Goal of the exercise —
Convert the part of the listing that opens with the line containing "The width and height of the screenshot is (1000, 725)." and closes with the line containing "Image resolution: width=791" into a two-column CSV with the headers input and output. Give one row for each input and its output, with each value in one quoted field and line breaks replaced by spaces.

Task material —
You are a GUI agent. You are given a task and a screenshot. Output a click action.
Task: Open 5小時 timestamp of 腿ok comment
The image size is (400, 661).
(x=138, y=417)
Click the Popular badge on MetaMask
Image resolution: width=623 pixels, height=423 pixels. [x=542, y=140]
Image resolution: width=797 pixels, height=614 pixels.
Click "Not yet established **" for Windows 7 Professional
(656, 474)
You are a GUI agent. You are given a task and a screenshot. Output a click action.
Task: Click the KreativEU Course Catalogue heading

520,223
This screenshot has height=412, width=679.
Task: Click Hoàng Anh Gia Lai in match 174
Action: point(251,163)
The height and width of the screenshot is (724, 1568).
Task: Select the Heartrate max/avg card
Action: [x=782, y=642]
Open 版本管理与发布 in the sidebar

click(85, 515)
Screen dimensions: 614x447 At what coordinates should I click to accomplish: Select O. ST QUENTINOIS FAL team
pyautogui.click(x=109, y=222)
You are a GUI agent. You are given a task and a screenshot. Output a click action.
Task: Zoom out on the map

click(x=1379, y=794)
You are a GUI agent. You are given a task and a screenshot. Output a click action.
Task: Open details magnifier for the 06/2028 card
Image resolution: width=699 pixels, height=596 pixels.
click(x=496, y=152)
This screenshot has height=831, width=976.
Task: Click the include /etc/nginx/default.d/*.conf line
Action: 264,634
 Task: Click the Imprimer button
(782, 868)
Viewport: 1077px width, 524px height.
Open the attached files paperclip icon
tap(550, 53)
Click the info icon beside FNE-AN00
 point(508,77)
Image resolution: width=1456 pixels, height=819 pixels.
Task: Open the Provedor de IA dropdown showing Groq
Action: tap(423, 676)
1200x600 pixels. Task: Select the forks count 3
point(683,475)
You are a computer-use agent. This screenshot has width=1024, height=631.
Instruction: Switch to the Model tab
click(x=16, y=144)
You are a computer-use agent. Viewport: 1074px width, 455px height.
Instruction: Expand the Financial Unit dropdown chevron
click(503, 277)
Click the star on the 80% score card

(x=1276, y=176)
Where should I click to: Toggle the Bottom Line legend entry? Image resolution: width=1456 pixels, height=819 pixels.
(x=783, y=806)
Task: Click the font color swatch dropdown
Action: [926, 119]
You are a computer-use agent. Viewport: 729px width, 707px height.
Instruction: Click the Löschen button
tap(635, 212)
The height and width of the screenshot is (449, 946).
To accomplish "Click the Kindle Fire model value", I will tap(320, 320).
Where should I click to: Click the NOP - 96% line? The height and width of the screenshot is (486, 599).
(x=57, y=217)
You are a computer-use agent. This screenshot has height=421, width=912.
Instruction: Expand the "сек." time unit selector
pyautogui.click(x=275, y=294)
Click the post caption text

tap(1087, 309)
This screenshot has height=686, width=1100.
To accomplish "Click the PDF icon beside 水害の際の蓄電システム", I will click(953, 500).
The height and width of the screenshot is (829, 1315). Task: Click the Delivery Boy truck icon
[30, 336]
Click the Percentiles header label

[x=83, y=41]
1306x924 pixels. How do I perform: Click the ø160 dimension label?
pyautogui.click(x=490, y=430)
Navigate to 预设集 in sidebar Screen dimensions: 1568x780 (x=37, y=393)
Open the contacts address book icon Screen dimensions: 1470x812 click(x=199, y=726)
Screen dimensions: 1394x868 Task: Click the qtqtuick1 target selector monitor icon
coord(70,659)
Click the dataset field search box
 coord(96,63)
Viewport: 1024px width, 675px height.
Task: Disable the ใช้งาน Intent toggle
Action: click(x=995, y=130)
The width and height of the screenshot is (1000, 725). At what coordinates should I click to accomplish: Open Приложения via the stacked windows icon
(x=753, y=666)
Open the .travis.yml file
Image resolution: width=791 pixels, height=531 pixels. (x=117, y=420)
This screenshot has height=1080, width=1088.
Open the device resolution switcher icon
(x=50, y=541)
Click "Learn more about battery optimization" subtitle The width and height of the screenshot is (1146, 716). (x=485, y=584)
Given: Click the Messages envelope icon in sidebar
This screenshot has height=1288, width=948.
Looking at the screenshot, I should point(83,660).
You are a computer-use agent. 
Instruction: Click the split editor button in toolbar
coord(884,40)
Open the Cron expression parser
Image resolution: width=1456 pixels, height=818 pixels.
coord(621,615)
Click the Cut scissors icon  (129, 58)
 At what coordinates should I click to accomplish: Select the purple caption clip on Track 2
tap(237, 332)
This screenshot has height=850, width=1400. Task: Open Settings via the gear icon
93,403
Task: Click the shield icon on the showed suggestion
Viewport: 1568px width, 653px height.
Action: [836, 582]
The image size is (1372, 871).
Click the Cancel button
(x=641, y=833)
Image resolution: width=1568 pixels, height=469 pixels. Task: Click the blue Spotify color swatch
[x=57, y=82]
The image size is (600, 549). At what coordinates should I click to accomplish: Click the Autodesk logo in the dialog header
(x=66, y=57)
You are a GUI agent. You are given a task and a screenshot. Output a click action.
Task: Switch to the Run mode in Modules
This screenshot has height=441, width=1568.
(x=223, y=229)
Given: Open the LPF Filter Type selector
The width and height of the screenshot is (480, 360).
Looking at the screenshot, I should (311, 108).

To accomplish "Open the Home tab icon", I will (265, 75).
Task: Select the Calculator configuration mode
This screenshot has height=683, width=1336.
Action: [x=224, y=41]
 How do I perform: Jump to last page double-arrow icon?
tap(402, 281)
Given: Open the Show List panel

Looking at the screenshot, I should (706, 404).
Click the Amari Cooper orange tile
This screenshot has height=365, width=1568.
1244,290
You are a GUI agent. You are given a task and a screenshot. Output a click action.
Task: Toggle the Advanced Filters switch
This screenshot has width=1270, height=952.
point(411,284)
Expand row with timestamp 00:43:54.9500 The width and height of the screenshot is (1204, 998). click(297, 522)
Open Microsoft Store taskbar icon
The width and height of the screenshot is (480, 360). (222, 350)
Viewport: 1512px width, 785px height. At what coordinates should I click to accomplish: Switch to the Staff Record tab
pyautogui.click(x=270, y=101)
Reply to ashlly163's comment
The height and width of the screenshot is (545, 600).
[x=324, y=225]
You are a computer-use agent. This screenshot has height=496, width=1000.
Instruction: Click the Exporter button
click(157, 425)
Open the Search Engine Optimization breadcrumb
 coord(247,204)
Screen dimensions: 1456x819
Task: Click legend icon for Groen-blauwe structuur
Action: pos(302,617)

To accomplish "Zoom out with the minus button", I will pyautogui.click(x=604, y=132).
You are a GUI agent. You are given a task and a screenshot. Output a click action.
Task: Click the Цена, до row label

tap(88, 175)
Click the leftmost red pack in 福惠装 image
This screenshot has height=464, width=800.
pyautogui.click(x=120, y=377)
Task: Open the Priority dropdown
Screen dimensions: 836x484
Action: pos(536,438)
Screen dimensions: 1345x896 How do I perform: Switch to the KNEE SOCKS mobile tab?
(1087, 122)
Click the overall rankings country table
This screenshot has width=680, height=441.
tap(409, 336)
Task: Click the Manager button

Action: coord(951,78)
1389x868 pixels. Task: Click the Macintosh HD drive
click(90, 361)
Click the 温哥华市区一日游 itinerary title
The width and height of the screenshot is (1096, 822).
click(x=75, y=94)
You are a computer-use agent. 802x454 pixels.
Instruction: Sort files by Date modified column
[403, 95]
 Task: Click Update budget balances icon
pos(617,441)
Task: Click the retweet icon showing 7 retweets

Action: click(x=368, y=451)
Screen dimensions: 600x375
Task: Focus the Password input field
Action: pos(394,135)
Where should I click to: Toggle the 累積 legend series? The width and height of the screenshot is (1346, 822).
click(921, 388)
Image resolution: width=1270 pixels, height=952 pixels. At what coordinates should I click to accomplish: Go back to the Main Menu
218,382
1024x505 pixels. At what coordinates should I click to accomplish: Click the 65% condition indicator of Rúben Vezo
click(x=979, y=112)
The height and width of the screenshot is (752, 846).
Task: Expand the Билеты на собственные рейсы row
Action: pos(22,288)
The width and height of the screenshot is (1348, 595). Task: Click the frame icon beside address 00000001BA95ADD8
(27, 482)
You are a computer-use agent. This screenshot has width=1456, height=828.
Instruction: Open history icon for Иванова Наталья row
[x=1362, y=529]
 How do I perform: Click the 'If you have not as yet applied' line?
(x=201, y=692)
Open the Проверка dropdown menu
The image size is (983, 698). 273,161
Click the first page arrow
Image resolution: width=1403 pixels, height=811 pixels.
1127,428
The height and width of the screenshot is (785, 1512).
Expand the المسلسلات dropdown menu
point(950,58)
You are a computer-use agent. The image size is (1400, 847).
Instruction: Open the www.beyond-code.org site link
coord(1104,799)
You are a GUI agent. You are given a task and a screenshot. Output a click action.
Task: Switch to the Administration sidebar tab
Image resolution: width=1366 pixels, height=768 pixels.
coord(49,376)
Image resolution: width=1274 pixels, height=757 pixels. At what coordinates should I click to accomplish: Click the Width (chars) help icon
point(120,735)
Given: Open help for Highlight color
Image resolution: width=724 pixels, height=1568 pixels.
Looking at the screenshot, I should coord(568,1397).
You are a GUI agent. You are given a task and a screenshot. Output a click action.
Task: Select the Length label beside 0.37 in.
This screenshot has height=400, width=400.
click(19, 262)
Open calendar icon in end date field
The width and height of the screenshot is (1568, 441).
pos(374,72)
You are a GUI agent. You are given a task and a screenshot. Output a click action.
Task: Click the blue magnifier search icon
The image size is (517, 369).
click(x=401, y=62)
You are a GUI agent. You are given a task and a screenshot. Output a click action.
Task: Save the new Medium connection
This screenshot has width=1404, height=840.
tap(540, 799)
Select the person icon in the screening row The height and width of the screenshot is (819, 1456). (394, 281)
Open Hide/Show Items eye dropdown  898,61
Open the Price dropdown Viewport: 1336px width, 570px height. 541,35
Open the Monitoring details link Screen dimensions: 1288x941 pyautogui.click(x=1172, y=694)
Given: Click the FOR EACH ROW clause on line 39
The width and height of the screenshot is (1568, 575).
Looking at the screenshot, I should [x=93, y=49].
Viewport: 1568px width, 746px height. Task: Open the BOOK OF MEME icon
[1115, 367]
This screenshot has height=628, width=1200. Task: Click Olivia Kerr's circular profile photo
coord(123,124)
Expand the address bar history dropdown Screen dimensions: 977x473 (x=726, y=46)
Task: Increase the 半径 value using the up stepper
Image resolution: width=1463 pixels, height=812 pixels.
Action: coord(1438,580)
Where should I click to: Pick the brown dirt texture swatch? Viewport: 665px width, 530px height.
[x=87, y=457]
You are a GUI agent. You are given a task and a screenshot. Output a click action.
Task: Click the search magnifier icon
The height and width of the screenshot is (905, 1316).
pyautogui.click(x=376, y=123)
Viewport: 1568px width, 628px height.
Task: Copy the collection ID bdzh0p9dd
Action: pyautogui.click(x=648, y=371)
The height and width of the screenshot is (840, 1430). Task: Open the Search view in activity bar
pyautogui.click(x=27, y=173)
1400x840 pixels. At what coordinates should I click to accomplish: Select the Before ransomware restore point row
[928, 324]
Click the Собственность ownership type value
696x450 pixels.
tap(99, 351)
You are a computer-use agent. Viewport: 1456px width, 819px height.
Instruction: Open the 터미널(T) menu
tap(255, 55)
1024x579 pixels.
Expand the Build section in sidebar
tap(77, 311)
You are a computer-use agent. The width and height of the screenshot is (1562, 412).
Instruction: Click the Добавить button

Response to this task —
input,output
"The width and height of the screenshot is (1000, 725). At what coordinates should I click to accomplish: Open Приложения via the stacked windows icon","(x=753, y=666)"
"Open the .travis.yml file","Image resolution: width=791 pixels, height=531 pixels. (x=117, y=420)"